Home > Online Reputation Management, Social Media > Google Sidewiki Experiment Results: 12/18/09

Google Sidewiki Experiment Results: 12/18/09

December 18, 2009 Leave a comment Go to comments

It’s been a few months, so I thought I’d check in on the experiment I’m conducting with Google Sidewiki; (for the uninitiated, I posted mildly-controversial but accurate comments on a few websites to monitor the reaction.

Google Sidewiki on Walmart.com

Walmart.com:  There’s been comparatively less activity on Walmart.com, though my post is still one of the only two that appear on the first page of listings.  Anecdotally the content is primarily reviews of the usability of the website, with a bit of discussion of Wal-mart’s politics.  Of note are two new “spam” messages – though it’s questionable that they’re really “spam” in the dictionary sense (one literally calls itself ‘spam’ but doesn’t seek to promote a product or website).
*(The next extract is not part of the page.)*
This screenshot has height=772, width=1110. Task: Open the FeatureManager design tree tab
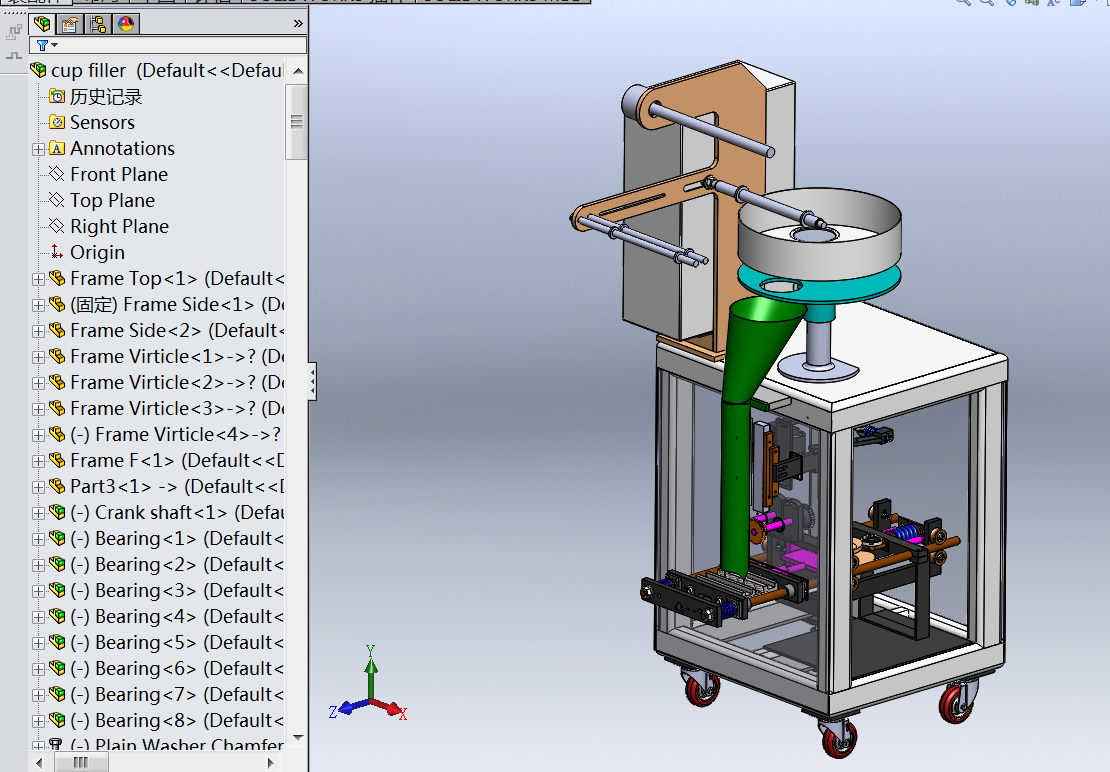point(42,24)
  • Total Entries on Site: 11
  • Positive / Negative / Neutral Ratio:   2 / 4  / 4
  • Ranking of my Entry: Useful? Yes (10) No (6)
  • Spam Entries: 2 (18%)

Facebook.com:   The duplicate entries for Facebook have returned; on many sites there are duplicate entries in Sidewiki depending on whether or not one is logged in to that site or not.  Facebook is also the highly-trafficked Sidewiki entry in the experiment.  Anecdotally, the content in Facebook’s sidewiki is primarily people commenting in a way that would indicate they don’t really understand how Sidewiki works (many appear to be commenting on stories from their newsfeed), along with discussion of Facebook’s privacy policy.  There continues to be a high number of non-English language Sidewiki users commenting on Facebook’s Sidewiki, demonstrating the global reach of the platform.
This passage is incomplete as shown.